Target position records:

---

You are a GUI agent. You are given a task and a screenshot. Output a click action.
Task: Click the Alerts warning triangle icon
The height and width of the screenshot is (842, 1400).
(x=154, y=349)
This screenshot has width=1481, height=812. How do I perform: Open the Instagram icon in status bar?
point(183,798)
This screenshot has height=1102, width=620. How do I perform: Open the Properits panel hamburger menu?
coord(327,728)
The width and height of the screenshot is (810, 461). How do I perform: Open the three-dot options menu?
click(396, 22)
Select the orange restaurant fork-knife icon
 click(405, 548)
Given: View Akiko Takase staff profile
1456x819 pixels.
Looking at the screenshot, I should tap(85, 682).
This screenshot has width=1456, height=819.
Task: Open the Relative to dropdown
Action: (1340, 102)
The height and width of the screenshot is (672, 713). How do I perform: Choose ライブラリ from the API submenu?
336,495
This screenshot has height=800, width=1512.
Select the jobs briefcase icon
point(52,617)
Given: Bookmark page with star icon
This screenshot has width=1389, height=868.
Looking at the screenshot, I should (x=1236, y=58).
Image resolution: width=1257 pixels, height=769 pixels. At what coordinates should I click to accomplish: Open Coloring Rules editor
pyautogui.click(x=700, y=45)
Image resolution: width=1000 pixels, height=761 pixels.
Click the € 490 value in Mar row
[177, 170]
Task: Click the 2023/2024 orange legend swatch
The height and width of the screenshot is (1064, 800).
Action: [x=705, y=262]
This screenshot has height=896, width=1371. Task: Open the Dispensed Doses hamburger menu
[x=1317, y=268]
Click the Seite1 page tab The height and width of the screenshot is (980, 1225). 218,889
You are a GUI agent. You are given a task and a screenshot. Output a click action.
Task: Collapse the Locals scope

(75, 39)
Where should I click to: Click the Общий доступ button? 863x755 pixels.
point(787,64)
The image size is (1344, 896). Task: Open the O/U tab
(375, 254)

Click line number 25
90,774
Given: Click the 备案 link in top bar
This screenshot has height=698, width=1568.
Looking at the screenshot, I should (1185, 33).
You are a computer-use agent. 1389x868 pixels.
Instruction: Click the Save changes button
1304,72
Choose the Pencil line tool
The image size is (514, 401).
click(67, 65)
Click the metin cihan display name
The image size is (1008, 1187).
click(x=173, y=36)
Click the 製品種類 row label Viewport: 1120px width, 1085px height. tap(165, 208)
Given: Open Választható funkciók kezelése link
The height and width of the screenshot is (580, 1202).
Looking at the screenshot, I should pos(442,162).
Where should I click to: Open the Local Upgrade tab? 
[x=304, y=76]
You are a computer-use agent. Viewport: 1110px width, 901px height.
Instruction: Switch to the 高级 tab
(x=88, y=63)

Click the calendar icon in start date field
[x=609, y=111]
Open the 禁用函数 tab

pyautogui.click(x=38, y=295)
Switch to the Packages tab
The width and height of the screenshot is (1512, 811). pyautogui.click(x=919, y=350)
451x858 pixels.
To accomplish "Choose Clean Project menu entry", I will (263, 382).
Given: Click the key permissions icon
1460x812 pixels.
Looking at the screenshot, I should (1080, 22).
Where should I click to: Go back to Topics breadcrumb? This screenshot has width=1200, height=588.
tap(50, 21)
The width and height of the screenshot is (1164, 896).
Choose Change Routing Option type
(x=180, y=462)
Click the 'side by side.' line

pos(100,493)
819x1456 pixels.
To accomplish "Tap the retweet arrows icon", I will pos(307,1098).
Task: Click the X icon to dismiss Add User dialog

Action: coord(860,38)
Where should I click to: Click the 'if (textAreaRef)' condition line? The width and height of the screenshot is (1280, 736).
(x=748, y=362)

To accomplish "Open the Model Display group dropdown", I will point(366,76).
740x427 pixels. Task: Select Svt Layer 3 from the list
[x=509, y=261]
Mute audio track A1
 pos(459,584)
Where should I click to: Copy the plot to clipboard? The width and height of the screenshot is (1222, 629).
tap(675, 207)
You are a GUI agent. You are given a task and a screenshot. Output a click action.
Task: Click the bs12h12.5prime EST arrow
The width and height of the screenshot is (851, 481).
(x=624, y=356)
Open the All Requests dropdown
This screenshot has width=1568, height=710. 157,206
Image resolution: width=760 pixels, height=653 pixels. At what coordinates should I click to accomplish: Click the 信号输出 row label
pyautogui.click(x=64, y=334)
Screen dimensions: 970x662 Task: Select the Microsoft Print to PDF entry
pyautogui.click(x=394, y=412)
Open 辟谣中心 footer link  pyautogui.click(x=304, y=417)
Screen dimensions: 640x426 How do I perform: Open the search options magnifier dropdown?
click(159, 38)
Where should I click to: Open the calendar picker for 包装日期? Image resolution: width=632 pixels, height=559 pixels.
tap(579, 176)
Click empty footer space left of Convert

---

Retype the entire listing above, line by line, without changing a single character.

- **Answer for this exercise**:
You are a GUI agent. You are given a task and a screenshot. Output a click action.
Task: Click the Alerts warning triangle icon
The height and width of the screenshot is (842, 1400).
(x=154, y=349)
This screenshot has width=1481, height=812. How do I perform: Open the Instagram icon in status bar?
point(183,798)
This screenshot has height=1102, width=620. How do I perform: Open the Properits panel hamburger menu?
coord(327,728)
The width and height of the screenshot is (810, 461). How do I perform: Open the three-dot options menu?
click(396, 22)
Select the orange restaurant fork-knife icon
 click(405, 548)
Given: View Akiko Takase staff profile
1456x819 pixels.
Looking at the screenshot, I should tap(85, 682).
This screenshot has width=1456, height=819.
Task: Open the Relative to dropdown
Action: (1340, 102)
The height and width of the screenshot is (672, 713). How do I perform: Choose ライブラリ from the API submenu?
336,495
This screenshot has height=800, width=1512.
Select the jobs briefcase icon
point(52,617)
Given: Bookmark page with star icon
This screenshot has width=1389, height=868.
Looking at the screenshot, I should (x=1236, y=58).
Image resolution: width=1257 pixels, height=769 pixels. At what coordinates should I click to accomplish: Open Coloring Rules editor
pyautogui.click(x=700, y=45)
Image resolution: width=1000 pixels, height=761 pixels.
Click the € 490 value in Mar row
[177, 170]
Task: Click the 2023/2024 orange legend swatch
The height and width of the screenshot is (1064, 800).
Action: [x=705, y=262]
This screenshot has height=896, width=1371. Task: Open the Dispensed Doses hamburger menu
[x=1317, y=268]
Click the Seite1 page tab The height and width of the screenshot is (980, 1225). 218,889
You are a GUI agent. You are given a task and a screenshot. Output a click action.
Task: Collapse the Locals scope

(75, 39)
Where should I click to: Click the Общий доступ button? 863x755 pixels.
point(787,64)
The image size is (1344, 896). Task: Open the O/U tab
(375, 254)

Click line number 25
90,774
Given: Click the 备案 link in top bar
This screenshot has height=698, width=1568.
Looking at the screenshot, I should (1185, 33).
You are a computer-use agent. 1389x868 pixels.
Instruction: Click the Save changes button
1304,72
Choose the Pencil line tool
The image size is (514, 401).
click(67, 65)
Click the metin cihan display name
The image size is (1008, 1187).
click(x=173, y=36)
Click the 製品種類 row label Viewport: 1120px width, 1085px height. tap(165, 208)
Given: Open Választható funkciók kezelése link
The height and width of the screenshot is (580, 1202).
Looking at the screenshot, I should pos(442,162).
Where should I click to: Open the Local Upgrade tab? 
[x=304, y=76]
You are a computer-use agent. Viewport: 1110px width, 901px height.
Instruction: Switch to the 高级 tab
(x=88, y=63)

Click the calendar icon in start date field
[x=609, y=111]
Open the 禁用函数 tab

pyautogui.click(x=38, y=295)
Switch to the Packages tab
The width and height of the screenshot is (1512, 811). pyautogui.click(x=919, y=350)
451x858 pixels.
To accomplish "Choose Clean Project menu entry", I will (263, 382).
Given: Click the key permissions icon
1460x812 pixels.
Looking at the screenshot, I should (1080, 22).
Where should I click to: Go back to Topics breadcrumb? This screenshot has width=1200, height=588.
tap(50, 21)
The width and height of the screenshot is (1164, 896).
Choose Change Routing Option type
(x=180, y=462)
Click the 'side by side.' line

pos(100,493)
819x1456 pixels.
To accomplish "Tap the retweet arrows icon", I will pos(307,1098).
Task: Click the X icon to dismiss Add User dialog

Action: coord(860,38)
Where should I click to: Click the 'if (textAreaRef)' condition line? The width and height of the screenshot is (1280, 736).
(x=748, y=362)

To accomplish "Open the Model Display group dropdown", I will point(366,76).
740x427 pixels. Task: Select Svt Layer 3 from the list
[x=509, y=261]
Mute audio track A1
 pos(459,584)
Where should I click to: Copy the plot to clipboard? The width and height of the screenshot is (1222, 629).
tap(675, 207)
You are a GUI agent. You are given a task and a screenshot. Output a click action.
Task: Click the bs12h12.5prime EST arrow
The width and height of the screenshot is (851, 481).
(x=624, y=356)
Open the All Requests dropdown
This screenshot has width=1568, height=710. 157,206
Image resolution: width=760 pixels, height=653 pixels. At what coordinates should I click to accomplish: Click the 信号输出 row label
pyautogui.click(x=64, y=334)
Screen dimensions: 970x662 Task: Select the Microsoft Print to PDF entry
pyautogui.click(x=394, y=412)
Open 辟谣中心 footer link  pyautogui.click(x=304, y=417)
Screen dimensions: 640x426 How do I perform: Open the search options magnifier dropdown?
click(159, 38)
Where should I click to: Open the calendar picker for 包装日期? Image resolution: width=632 pixels, height=559 pixels.
tap(579, 176)
Click empty footer space left of Convert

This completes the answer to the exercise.